Amore e tartufi secondo gli antichi

I Sumeri giá ne parlavano, i Greci – li chiamavano Hydnon- lo consideravano il frutto della fusione tra il fulmine, l’acqua e la terra.

Il tartufo, “tuber terrae”, era utilizzato come afrodisiaco fin dall’ antichitá. Ci si era infatti giá accorti in tempi remoti che le scrofe in vicinanza di un tartufo mostrano uno stato di eccitazione -ora sappiamo che é dato dall’ androsterone. Per questo ai tempi dell’ Antica Roma erano le scrofe, e non i segugi, preposte alla ricerca del tubero selvatico.

Scultura romana di una scrofa

Studi recenti hanno incontrato nel tartufo anche la presenza di alfa-androstenolo che viene secreto anche durante le fasi del corteggiamento umano. Certo il valore di seduzione del tubero é prevalentemente estrinseco: é un dono prezioso che si fa a tavola alla persona amata.

Nell’ attualitá i tartufi si consumano prevalentemente crudi, per massimizzarne il sapore, oppure essiccati come saporizzatori di olio, sale, pasta (prevalentemente negli Stati Uniti).

Abbiamo giá visto la ricetta della “Sogliola alla Pompidou” con lamelle di tartufi (qui).

Apicius nel suo De Re Coquinaria dedica ben sei articoli ai tartufi. Riportiamo una ricetta e un modo di conservazione. La ricetta prevede di fare piccoli spiedini di tartufi cotti -non lo dice, ma sappiamo che li cuocevano sotto le braci- e di condirlo con una salsa terribile delle loro, a base di vino, olio, aceto (vino cotto), garum (pasta di acciughe) e pepe. Se qualche temerario vuole avventurarsi a provare la combinazione, io raccomanderei comunque di provarla sugli champignons o su qualche verdura cotta, i tartufi li preferiamo crudi…

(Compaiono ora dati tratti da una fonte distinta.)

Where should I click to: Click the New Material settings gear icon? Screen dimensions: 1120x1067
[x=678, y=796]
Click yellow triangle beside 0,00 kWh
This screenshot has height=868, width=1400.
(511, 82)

Apicius  TARTUFI (lIBRO VII)
Spazzola i tartufi, cuocili, cospargi di sale ed infilarli in un paletto [tipo spiedino]. Metti in un tegame e fai cuocere a fuoco lento olio, pasta di acciughe, vin cotto, vino puro, pepe e miele. Quando [l’intingolo] é caldo aggiungi amido. Condisci i tartufi e servi caldi.

Tubera radis, elixas, sale aspergis, et surclo infiges. Subassas, et mittes in caccabum oleum, liquamen, caroenum, uinum, piper et mel. Cum ferbuerit, amulo obligas. Tubera exornas et inferes.

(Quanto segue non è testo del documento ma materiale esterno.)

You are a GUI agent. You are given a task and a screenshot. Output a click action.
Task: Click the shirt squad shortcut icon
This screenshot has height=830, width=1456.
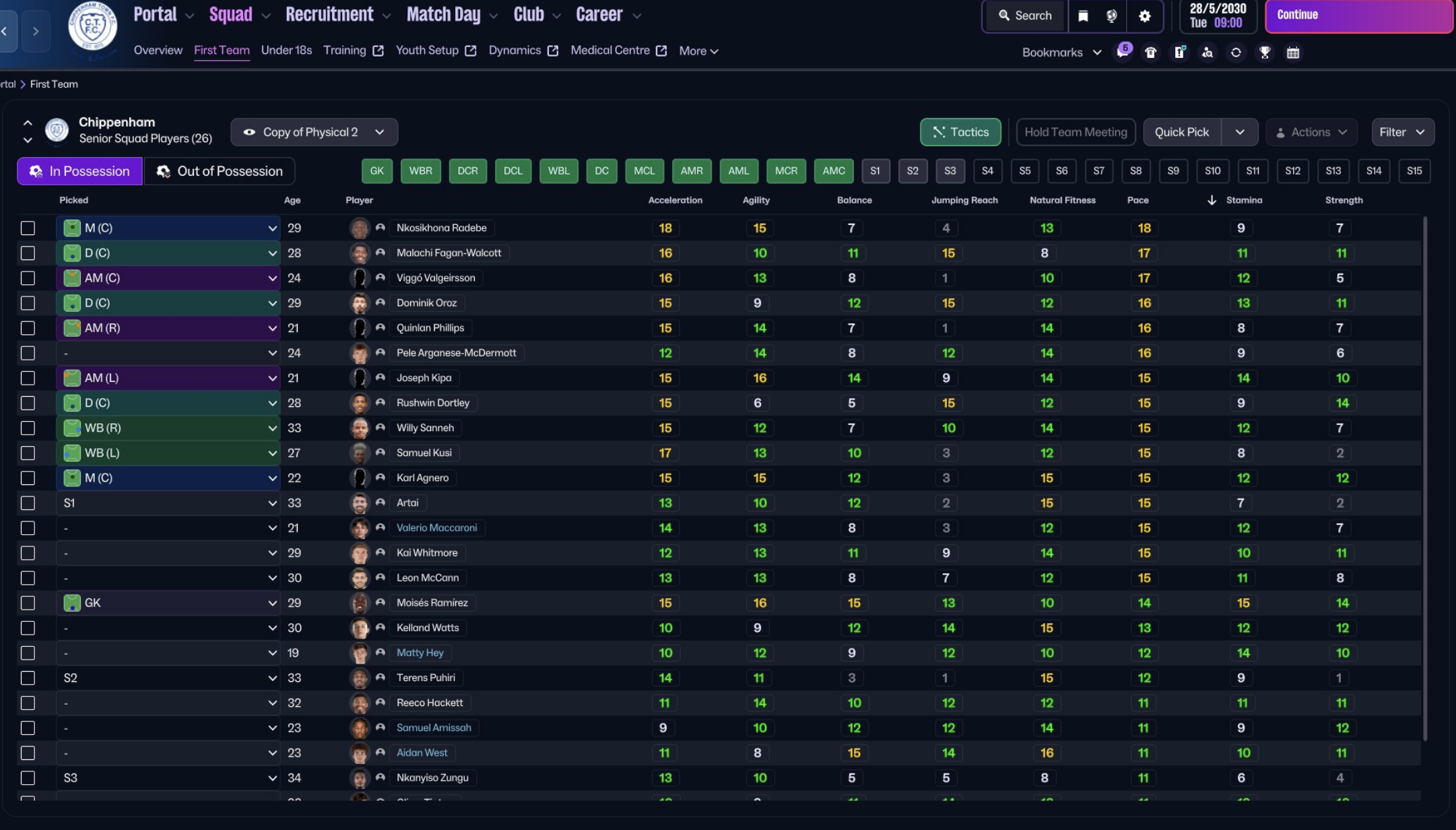[x=1151, y=53]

Apprezzabile invece il consiglio -sempre di Apicio- su come conservarli: riempi a strati un barattolo di tartufi non contaminati dall’acqua. Separali con segatura fresca, coprili e chiudi il barattolo con gesso e metteli in luogo freddo (Apicio, libro I, XII)

Tubera ut diu serventur. Tubera, quae aquae non veraverint, componis in vas alternis, alternis scobem siccam mittis, cooperis et gypsas, et loco frigido pones.